Estamos atirando às cegas, apesar do alvo estar na nossa mira, na nossa frente, diante e abaixo dos nossos narizes grandes; narizes assaz aguçados para as reminiscências - aqui, medo da fermentação dos meus tesouros estomacais podendo ser sentida - do cio que paira.

Ela já tem a têmpora no meu ombro direito, e eu tenho meus bíceps murchos em seus cabelos negros, e minha mão em seu ombro, em seu braço, em sua mão, em suas mãos, geladas, grandes e trêmulas.

Temos uma oportunidade que não pode ser perdida.

Temos um momento que não pode ser olvidado.

Temo por uma oportunidade que pode ser perdida.

Temo por um momento que não poderá ser revisitado.

Minha cabeça se inclina num ângulo que propicia o toque dos nossos lábios maltados.
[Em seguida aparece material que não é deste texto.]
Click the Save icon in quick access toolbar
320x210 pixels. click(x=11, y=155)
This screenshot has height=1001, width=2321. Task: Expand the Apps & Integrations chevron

Nossas cabeças se movem no ângulo orbital; nossas cabeças são planetas sugados para dentro do buraco negro que criamos com nossas bocas; somos o nascimento de uma Supernova imorrível; somos o Big Bang dos bons e maus tempos; somos galáxias irmãs fundidas, intensas e tensas e densas demais para dividir o mesmo Espaço; somos a concepção da efemeridade de um Ano-Luz...

Somos tão apenas dois bêbados trocando cuspe na rua mais torpe da cidade mais inóspita do planeta mais pretensioso de todos.

Descendo tal rua de mãos dadas, desviando de zumbis: eis nós.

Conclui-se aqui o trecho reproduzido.